Banana Hugs back, that is absolutely terrible news, I'm so sorry. At least your consultant is proactive. I know what you mean about failure - first of all I can't even get diagnosed properly as to why I don't ovulate, then six round of OI fail to make me ovulate, and when I do get pregnant my body fucks it up but not with an ordinary miscarriage nooo. Zippy nailed it - fuck this shit.

Blondeshavemorefun · 27/09/2016 20:48

Banana your lining sounds a nightmare even after everything you have done - life isn't fair

What's the next step?

Robber / also unfair but if bloods high and they can't find anything in tubes then hopefully they just missed the sac

At 5w mine was literally a sac and the scan clinic said to go back at 7w to see a heart

I'm hoping your's will be the same

PotatoesPastaAndBread · 27/09/2016 20:52

Oh robber what a nightmare, I'm so sorry, you must be so worried. And banana you too, how awful.

Bleurgh it is back to failure stories this week Sad

My due date would have been Thursday. Which is also my 37th birthday. I thought I was OK about it, but I'm really not, which is ridiculous, I'm not sad about the baby, it was such an early miscarriage, I'm just a wrinkled, bitter, barren, angry, sad old mess who apparently drinks too much on a school night. And over-uses commas. Fuck.

Zippybear · 27/09/2016 20:58

Happy birthday for Thursday Potatoes. It's fine not to be ok about it all in my opinion. From another wrinkled barren sad old mess drinking on a school night Wine

RobberBride · 27/09/2016 21:57

Potatoes happy birthday for Thursday - have you got anything planned?

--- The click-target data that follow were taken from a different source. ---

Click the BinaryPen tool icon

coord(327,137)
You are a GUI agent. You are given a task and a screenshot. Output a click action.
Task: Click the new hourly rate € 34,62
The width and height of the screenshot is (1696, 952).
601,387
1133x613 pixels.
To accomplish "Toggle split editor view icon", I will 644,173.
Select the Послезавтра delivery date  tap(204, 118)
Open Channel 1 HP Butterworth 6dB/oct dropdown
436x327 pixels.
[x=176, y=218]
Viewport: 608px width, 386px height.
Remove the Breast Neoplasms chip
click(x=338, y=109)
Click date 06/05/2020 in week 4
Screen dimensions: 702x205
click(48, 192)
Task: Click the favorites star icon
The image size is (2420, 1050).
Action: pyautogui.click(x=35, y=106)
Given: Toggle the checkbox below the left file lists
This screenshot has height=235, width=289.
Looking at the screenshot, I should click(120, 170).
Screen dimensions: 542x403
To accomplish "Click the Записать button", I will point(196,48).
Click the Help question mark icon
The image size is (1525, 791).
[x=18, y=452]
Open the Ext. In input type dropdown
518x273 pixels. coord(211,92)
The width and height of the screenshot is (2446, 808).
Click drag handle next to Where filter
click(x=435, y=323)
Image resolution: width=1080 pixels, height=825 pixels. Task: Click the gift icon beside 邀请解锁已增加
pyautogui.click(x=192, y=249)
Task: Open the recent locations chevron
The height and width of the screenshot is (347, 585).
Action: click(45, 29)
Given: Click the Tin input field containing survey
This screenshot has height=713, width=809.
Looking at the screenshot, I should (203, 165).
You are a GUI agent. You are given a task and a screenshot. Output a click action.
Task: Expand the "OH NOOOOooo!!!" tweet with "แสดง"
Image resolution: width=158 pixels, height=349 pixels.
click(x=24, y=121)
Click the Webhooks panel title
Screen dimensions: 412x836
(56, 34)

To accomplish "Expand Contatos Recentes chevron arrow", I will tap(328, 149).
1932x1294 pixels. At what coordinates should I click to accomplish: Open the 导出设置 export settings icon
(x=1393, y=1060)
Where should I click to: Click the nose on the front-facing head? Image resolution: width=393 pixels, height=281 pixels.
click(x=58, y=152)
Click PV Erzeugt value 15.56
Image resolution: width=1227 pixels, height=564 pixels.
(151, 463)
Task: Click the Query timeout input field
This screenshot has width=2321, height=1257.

I think how you feel is very normal. Have you had any counselling? The clinic today gave me a leaflet for the Petals charity and told me that they offer very good free counselling for people who have lost babies at any stage of pregnancy. At the time I was like, whatever, this is so early, I'll be fine. After just sobbing over DH because I failed to put my yoga pants in the cold wash, I'm not so sure.

Blondes thank you, I hope so too. But after several hours with Dr Google, I'm not feeling optimistic.